La variante A673T est présente chez environ 1 personne sur 150 en Scandinavie, mais elle est rare dans d’autres pays. Comme ses bienfaits se manifestent très tard dans la vie, elle n’est pas sélectionnée par l’évolution, explique M. Tremblay, ce qui signifie que cette variante ne se propage pas.

Une preuve que cela fonctionne

Selon lui, l’introduction de cette variante dans les cellules du cerveau des gens pourrait avoir les mêmes avantages que l’héritage. Son équipe a fait le premier pas pour le prouver en montrant que la production de bêta-amyloïde, est réduite lorsque cette modification est effectuée dans des cellules qui se développent dans une boîte de culture.
Les chercheurs affinent encore cette technique avant de l’essayer sur des animaux. Tremblay a d’abord utilisé une technique CRISPR appelée « édition de base » pour effectuer le changement nécessaire d’une seule lettre de l’ADN. Il est maintenant passé à une méthode mise au point l’année dernière. « Cette nouvelle technologie, appelée édition de base, est fantastique », déclare M. Tremblay.
Mais même en travaillant avec des cellules dans une boîte de culture, l’équipe n’a pas réussi à toutes les modifier – seulement 40 % dans la dernière expérience utilisant l’édition primaire. Une proportion plus élevée pourrait être nécessaire, explique Selina Wray, de l’University College London, et il sera beaucoup plus difficile d’y parvenir dans le cerveau humain.

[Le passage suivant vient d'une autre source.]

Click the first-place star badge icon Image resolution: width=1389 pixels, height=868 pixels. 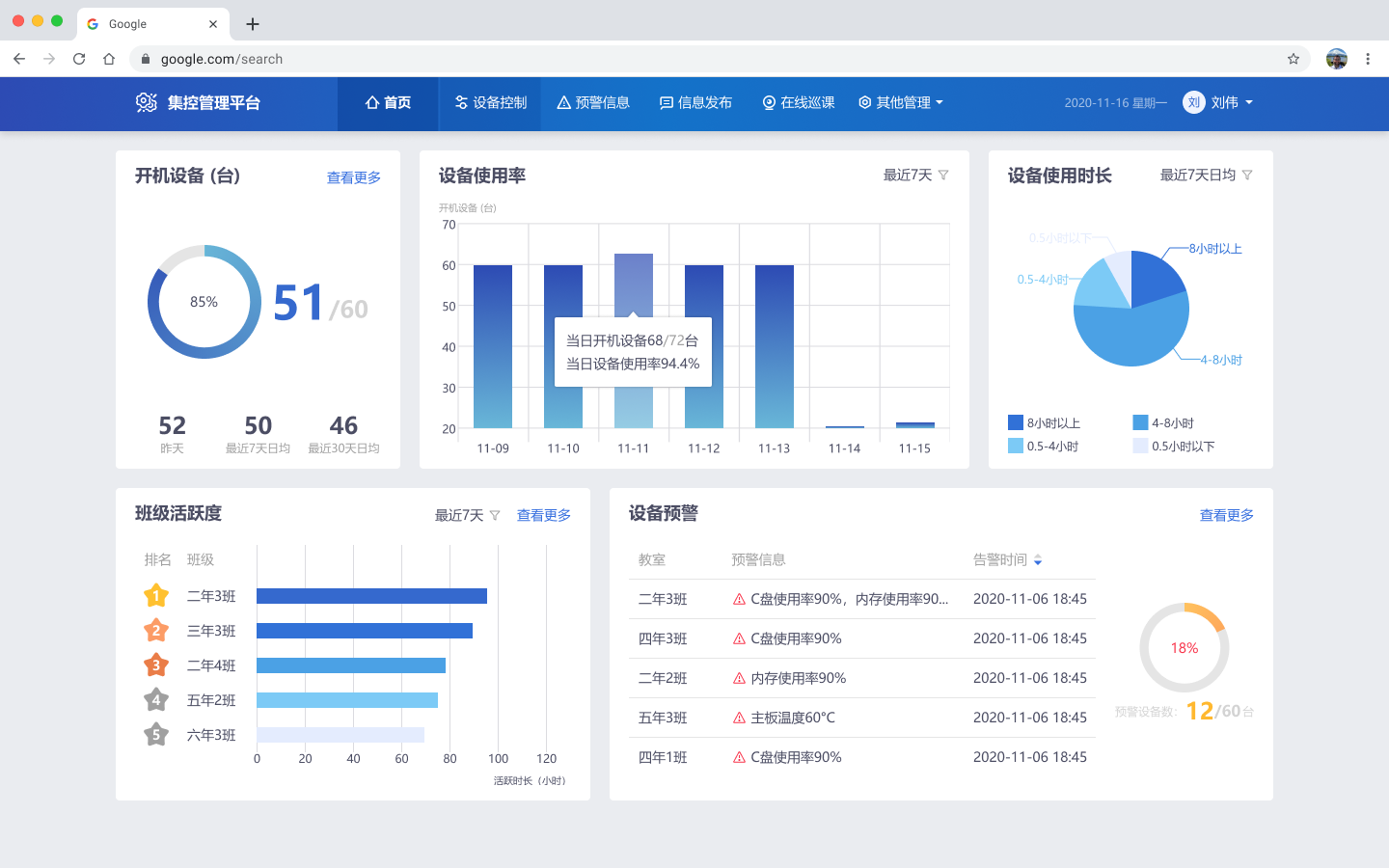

Envisager autant de thérapies que possible

Un autre problème majeur est qu’au moment où les gens commencent à présenter les symptômes de la maladie d’Alzheimer, il pourrait être trop tard pour que l’édition génétique puisse faire une différence, dit Wray. Mais cela est vrai pour tout traitement de la maladie d’Alzheimer, et cette approche de l’édition des gènes vaut toujours la peine d’être poursuivie, dit-elle. « Nous devrions envisager autant de thérapies potentielles que possible ».
Pour les premiers essais cliniques, Tremblay prévoit de contourner ce problème en essayant cette approche chez des personnes présentant des mutations dont on sait qu’elles provoquent une apparition précoce de la maladie d’Alzheimer.

Dans le sperme et les ovules

Si l’édition du génome germinal humain commence à être largement utilisée, cette modification pourrait également être effectuée dans le sperme, les ovules ou les embryons, de sorte que les personnes naitraient avec la variante A673T. « À long terme, je pense que cela se produira probablement », déclare M. Tremblay.
Cette recherche a été pré-publiée dans bioRxiv.